- Opening Delimiter -

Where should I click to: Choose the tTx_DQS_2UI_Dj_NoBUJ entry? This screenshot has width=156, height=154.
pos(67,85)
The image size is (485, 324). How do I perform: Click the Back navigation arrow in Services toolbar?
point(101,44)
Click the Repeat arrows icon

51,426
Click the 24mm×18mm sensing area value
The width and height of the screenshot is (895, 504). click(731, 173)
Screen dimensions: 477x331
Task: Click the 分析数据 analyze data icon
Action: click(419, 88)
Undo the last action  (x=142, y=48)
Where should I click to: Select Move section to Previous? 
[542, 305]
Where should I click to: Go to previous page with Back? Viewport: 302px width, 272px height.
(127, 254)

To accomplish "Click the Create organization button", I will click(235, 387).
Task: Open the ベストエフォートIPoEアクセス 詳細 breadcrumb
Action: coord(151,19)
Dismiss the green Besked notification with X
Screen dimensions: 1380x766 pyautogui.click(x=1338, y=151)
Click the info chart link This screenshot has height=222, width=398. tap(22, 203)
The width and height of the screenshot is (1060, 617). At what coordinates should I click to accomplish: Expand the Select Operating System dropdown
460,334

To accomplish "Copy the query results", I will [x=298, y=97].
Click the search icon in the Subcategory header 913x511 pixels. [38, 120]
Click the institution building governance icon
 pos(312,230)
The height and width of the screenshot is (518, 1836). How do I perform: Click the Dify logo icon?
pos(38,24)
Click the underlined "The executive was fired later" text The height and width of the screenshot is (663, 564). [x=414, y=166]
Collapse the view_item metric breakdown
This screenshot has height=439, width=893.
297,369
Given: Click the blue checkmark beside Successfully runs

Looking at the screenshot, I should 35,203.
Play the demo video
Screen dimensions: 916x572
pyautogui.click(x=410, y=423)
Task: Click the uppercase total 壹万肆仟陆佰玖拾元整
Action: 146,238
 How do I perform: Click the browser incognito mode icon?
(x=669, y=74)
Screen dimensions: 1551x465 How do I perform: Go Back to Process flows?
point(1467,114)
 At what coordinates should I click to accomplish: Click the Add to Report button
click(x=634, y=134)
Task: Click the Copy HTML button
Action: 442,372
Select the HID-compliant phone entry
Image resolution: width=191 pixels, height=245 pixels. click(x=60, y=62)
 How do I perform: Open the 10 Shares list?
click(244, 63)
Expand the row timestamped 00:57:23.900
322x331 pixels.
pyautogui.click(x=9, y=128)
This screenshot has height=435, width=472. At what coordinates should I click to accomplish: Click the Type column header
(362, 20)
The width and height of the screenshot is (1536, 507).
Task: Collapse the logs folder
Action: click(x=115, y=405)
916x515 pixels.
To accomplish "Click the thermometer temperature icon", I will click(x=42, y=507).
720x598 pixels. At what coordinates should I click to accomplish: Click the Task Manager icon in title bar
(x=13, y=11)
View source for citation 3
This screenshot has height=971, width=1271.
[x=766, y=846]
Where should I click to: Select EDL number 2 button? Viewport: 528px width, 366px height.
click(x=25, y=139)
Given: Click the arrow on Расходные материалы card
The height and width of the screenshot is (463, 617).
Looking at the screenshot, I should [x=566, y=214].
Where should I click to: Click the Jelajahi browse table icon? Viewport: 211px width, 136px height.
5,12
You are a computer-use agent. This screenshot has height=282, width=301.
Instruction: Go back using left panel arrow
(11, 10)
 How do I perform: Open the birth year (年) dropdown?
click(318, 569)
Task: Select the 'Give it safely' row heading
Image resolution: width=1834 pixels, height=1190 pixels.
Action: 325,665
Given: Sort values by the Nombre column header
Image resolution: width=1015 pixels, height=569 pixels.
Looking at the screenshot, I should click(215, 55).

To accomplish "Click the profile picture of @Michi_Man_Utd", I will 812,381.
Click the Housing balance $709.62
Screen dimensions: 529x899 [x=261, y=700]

- Closing Delimiter -

INSTRUCTIONS TO FOLLOW:
The full set of records must be transcribed character for character.

SOLUTION TO THIS TASK:
Where should I click to: Choose the tTx_DQS_2UI_Dj_NoBUJ entry? This screenshot has width=156, height=154.
pos(67,85)
The image size is (485, 324). How do I perform: Click the Back navigation arrow in Services toolbar?
point(101,44)
Click the Repeat arrows icon

51,426
Click the 24mm×18mm sensing area value
The width and height of the screenshot is (895, 504). click(731, 173)
Screen dimensions: 477x331
Task: Click the 分析数据 analyze data icon
Action: click(419, 88)
Undo the last action  (x=142, y=48)
Where should I click to: Select Move section to Previous? 
[542, 305]
Where should I click to: Go to previous page with Back? Viewport: 302px width, 272px height.
(127, 254)

To accomplish "Click the Create organization button", I will click(235, 387).
Task: Open the ベストエフォートIPoEアクセス 詳細 breadcrumb
Action: coord(151,19)
Dismiss the green Besked notification with X
Screen dimensions: 1380x766 pyautogui.click(x=1338, y=151)
Click the info chart link This screenshot has height=222, width=398. tap(22, 203)
The width and height of the screenshot is (1060, 617). At what coordinates should I click to accomplish: Expand the Select Operating System dropdown
460,334

To accomplish "Copy the query results", I will [x=298, y=97].
Click the search icon in the Subcategory header 913x511 pixels. [38, 120]
Click the institution building governance icon
 pos(312,230)
The height and width of the screenshot is (518, 1836). How do I perform: Click the Dify logo icon?
pos(38,24)
Click the underlined "The executive was fired later" text The height and width of the screenshot is (663, 564). [x=414, y=166]
Collapse the view_item metric breakdown
This screenshot has height=439, width=893.
297,369
Given: Click the blue checkmark beside Successfully runs

Looking at the screenshot, I should 35,203.
Play the demo video
Screen dimensions: 916x572
pyautogui.click(x=410, y=423)
Task: Click the uppercase total 壹万肆仟陆佰玖拾元整
Action: 146,238
 How do I perform: Click the browser incognito mode icon?
(x=669, y=74)
Screen dimensions: 1551x465 How do I perform: Go Back to Process flows?
point(1467,114)
 At what coordinates should I click to accomplish: Click the Add to Report button
click(x=634, y=134)
Task: Click the Copy HTML button
Action: 442,372
Select the HID-compliant phone entry
Image resolution: width=191 pixels, height=245 pixels. click(x=60, y=62)
 How do I perform: Open the 10 Shares list?
click(244, 63)
Expand the row timestamped 00:57:23.900
322x331 pixels.
pyautogui.click(x=9, y=128)
This screenshot has height=435, width=472. At what coordinates should I click to accomplish: Click the Type column header
(362, 20)
The width and height of the screenshot is (1536, 507).
Task: Collapse the logs folder
Action: click(x=115, y=405)
916x515 pixels.
To accomplish "Click the thermometer temperature icon", I will click(x=42, y=507).
720x598 pixels. At what coordinates should I click to accomplish: Click the Task Manager icon in title bar
(x=13, y=11)
View source for citation 3
This screenshot has height=971, width=1271.
[x=766, y=846]
Where should I click to: Select EDL number 2 button? Viewport: 528px width, 366px height.
click(x=25, y=139)
Given: Click the arrow on Расходные материалы card
The height and width of the screenshot is (463, 617).
Looking at the screenshot, I should [x=566, y=214].
Where should I click to: Click the Jelajahi browse table icon? Viewport: 211px width, 136px height.
5,12
You are a computer-use agent. This screenshot has height=282, width=301.
Instruction: Go back using left panel arrow
(11, 10)
 How do I perform: Open the birth year (年) dropdown?
click(318, 569)
Task: Select the 'Give it safely' row heading
Image resolution: width=1834 pixels, height=1190 pixels.
Action: 325,665
Given: Sort values by the Nombre column header
Image resolution: width=1015 pixels, height=569 pixels.
Looking at the screenshot, I should click(215, 55).

To accomplish "Click the profile picture of @Michi_Man_Utd", I will 812,381.
Click the Housing balance $709.62
Screen dimensions: 529x899 [x=261, y=700]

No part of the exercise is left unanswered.